---------- DOCUMENT SEGMENT ----------

Semi-supervised learning assumptions for gene ontology terms prediction outperform traditional supervised methods

The B2SLab in collaboration with the Instituto Tecnológico Metropolitano (Medellín, Colombia) presented an analysis of the applicability of semi-supervised learning assumptions over the specific task of Gene Ontology (GO) terms prediction [PDF]. The work provides judgment elements that allow choosing the most suitable tools for specific GO terms. It was published on June 2016 in the Scimago journal of the Universidad de Antioquía.

The Gene Ontology project aims to provide a unified framework for the biological annotation of genes and proteins across all species. It is one of the most important resources in bioinformatics. In order to cover the whole universe of protein functions, the GO project constructs controlled and structured vocabularies known as ontologies, which are applied in the annotation of gene products in biological databases [1]. It comprises three ontologies: Molecular function (biochemical activities at the molecular level), cellular component (specific sub-cellular location where a gene product is active) and biological process (events at phenotypical level to which the protein contributes). Recent methods for predicting GO terms employ machine learning techniques trained over physical-chemical and statistical attributes for predicting functional labels that later can be subjected to experimental verification [2].

----------

Reproduce the report on semi-supervised learning for Gene Ontology term prediction word for word.

---------- EXTRACTED DATA ----------

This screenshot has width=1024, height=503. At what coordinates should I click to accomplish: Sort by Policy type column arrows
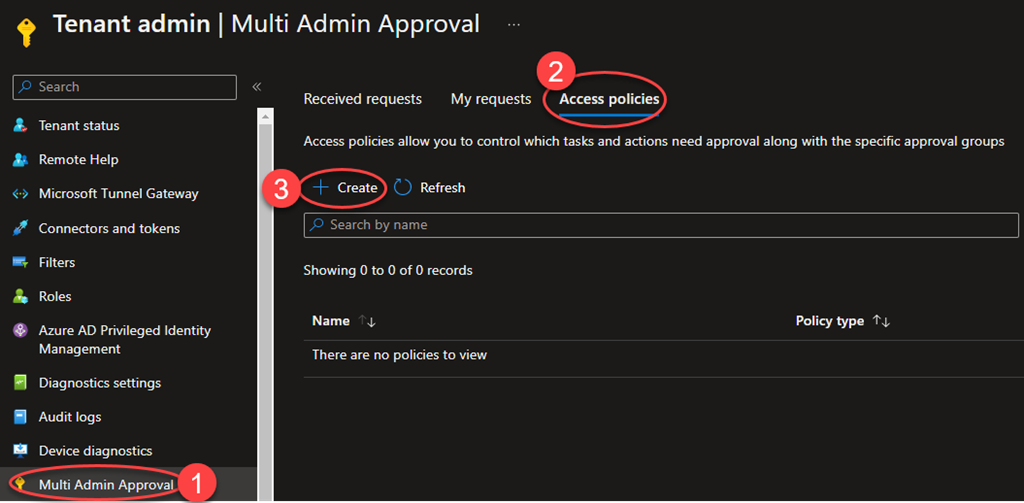tap(881, 321)
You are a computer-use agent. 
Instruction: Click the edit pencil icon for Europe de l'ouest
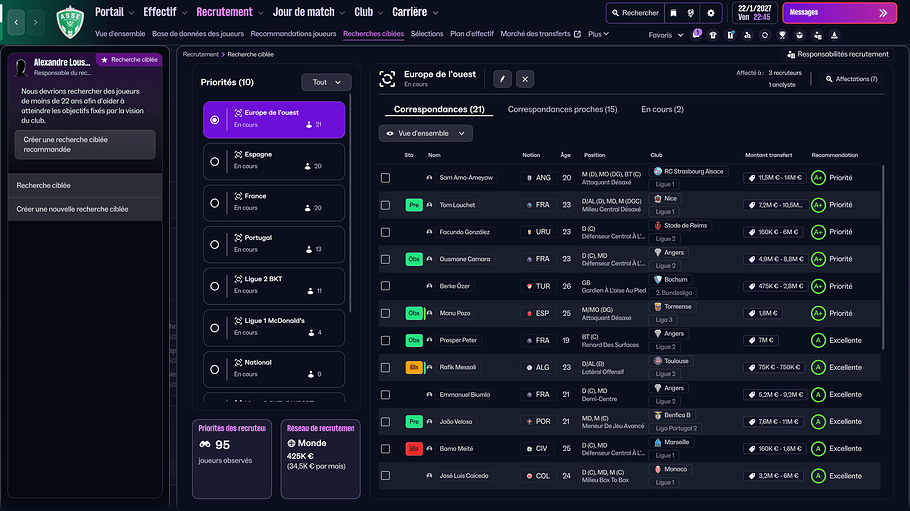pyautogui.click(x=503, y=79)
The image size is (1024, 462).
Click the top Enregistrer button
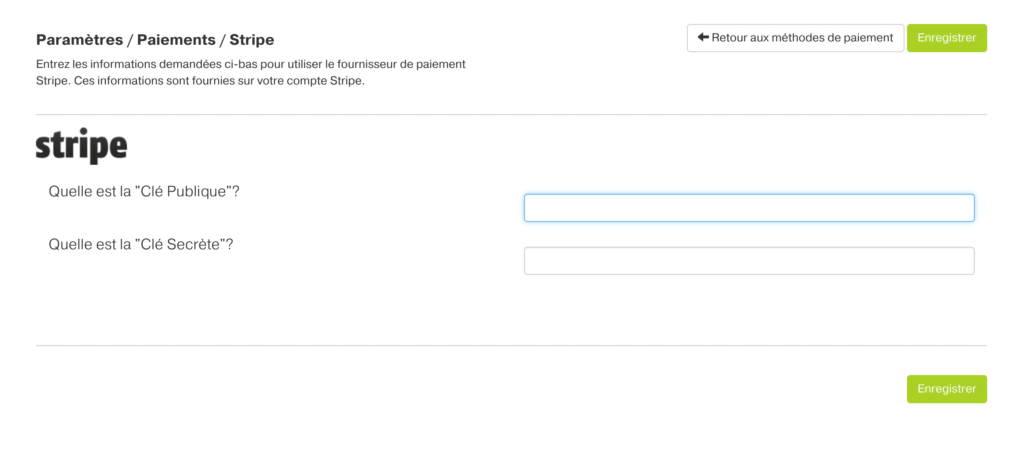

----------

### REPLY
Semi-supervised learning assumptions for gene ontology terms prediction outperform traditional supervised methods

The B2SLab in collaboration with the Instituto Tecnológico Metropolitano (Medellín, Colombia) presented an analysis of the applicability of semi-supervised learning assumptions over the specific task of Gene Ontology (GO) terms prediction [PDF]. The work provides judgment elements that allow choosing the most suitable tools for specific GO terms. It was published on June 2016 in the Scimago journal of the Universidad de Antioquía.

The Gene Ontology project aims to provide a unified framework for the biological annotation of genes and proteins across all species. It is one of the most important resources in bioinformatics. In order to cover the whole universe of protein functions, the GO project constructs controlled and structured vocabularies known as ontologies, which are applied in the annotation of gene products in biological databases [1]. It comprises three ontologies: Molecular function (biochemical activities at the molecular level), cellular component (specific sub-cellular location where a gene product is active) and biological process (events at phenotypical level to which the protein contributes). Recent methods for predicting GO terms employ machine learning techniques trained over physical-chemical and statistical attributes for predicting functional labels that later can be subjected to experimental verification [2].